• **Excerpted text**:
First, initialize a new Broadcast() class like so:

var myBroadcasts = new Broadcast();

After you initialize the Broadcast class, you can create new Broadcasts inside of it by specifying a Broadcast ID (a.k.a "123") and an array including functions it should call when referenced (a.k.a [function() { alert('ey b0ss'); }])

// Create new Broadcast
myBroadcasts.create(
	"123", // specify first parameter, the Broadcast ID which you will later use to call the Broadcast.
	[function() {
	  // the functions to be run when the Broadcast shouts
	  /* e.g. */ alert("Broadcast is running!");
	}
);

When you are ready to call a Broadcast, you should pass the Broadcast ID, a callback function, and the sync type to your Broadcast class like this:

// Call the Broadcast, and when it finishes, do something (synchronous)
myBroadcasts.shout("123", "sync", function() {
	alert("Broadcast has completed!"); // Callback
});
// Call the Broadcast, and asynchronously do the callback with the specified functions.
myBroadcasts.shout("123", "async", function() {
  alert("Broadcast is completing!");
});

When you call the Broadcast with ID "123", it will run each function in the array of functions you originally specified (a.k.a [function() { alert('ey b0ss'); }]), and then run the callback. You do not need to specify a callback, but keep in mind that Broadcast is built on callbacks, and is pretty much useless as a standalone library without using them.

You are not restricted to one Broadcast per class, and you can create as many Broadcasts as you want as long as they all have different ID's. An example of multiple Broadcasts in one class is this:

// Create new Broadcast
myBroadcasts.create(
	"123", // specify first parameter, the Broadcast ID which you will later use to call the Broadcast.
	[
	  function() {
	    console.log("a");
	  },
	  function() {
	    console.log("b");
	  },
	  function() {
	    console.log("c");
	    console.log("d");
	  }
	]
);

// Create another new Broadcast
myBroadcasts.create(
	"ABC", // specify first parameter, the Broadcast ID which you will later use to call the Broadcast.

• **Stated goal**: Please answer from the Broadcast guide above: what condition lets you create as many Broadcasts as you want in one class?

• **Available data**:
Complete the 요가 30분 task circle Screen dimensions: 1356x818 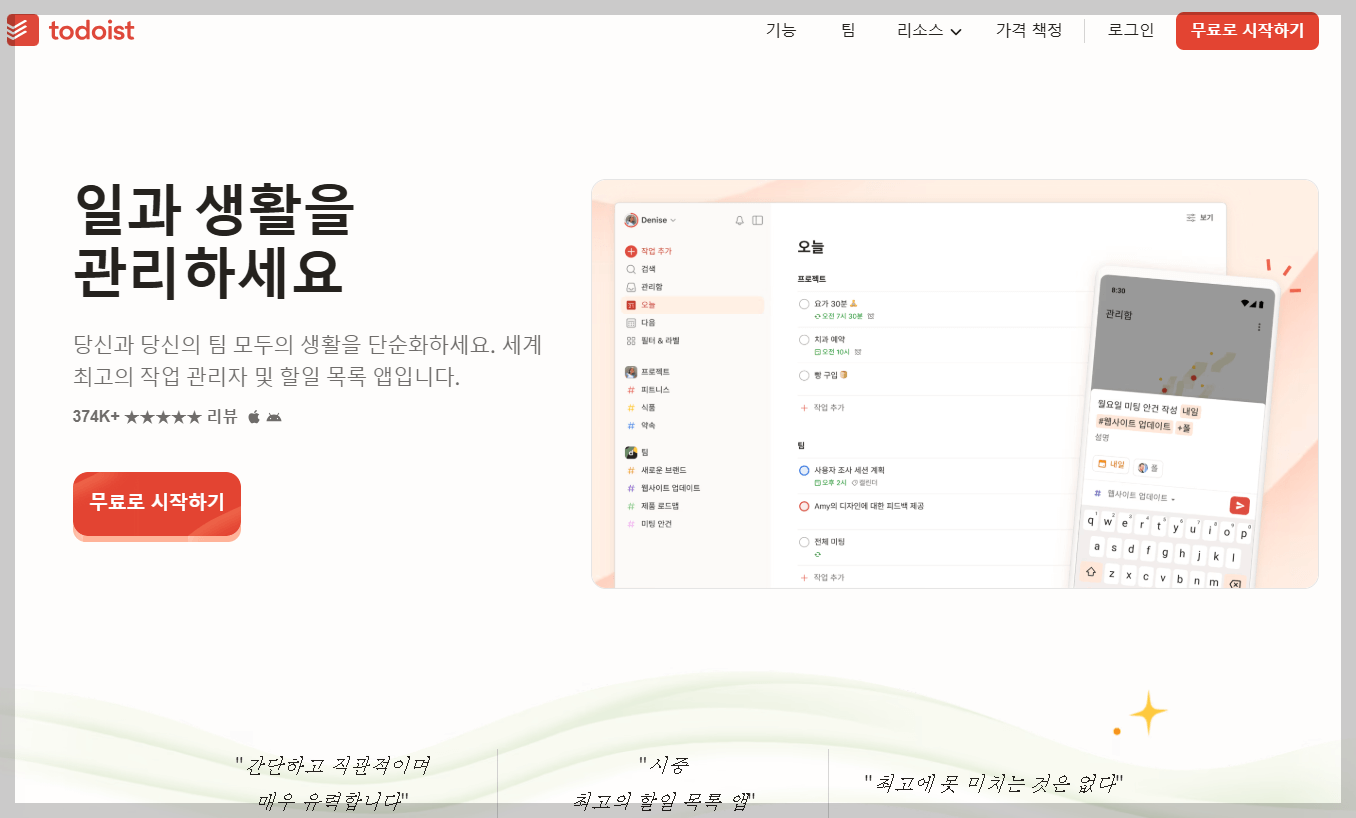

• **Problem solution**: They must all have different IDs.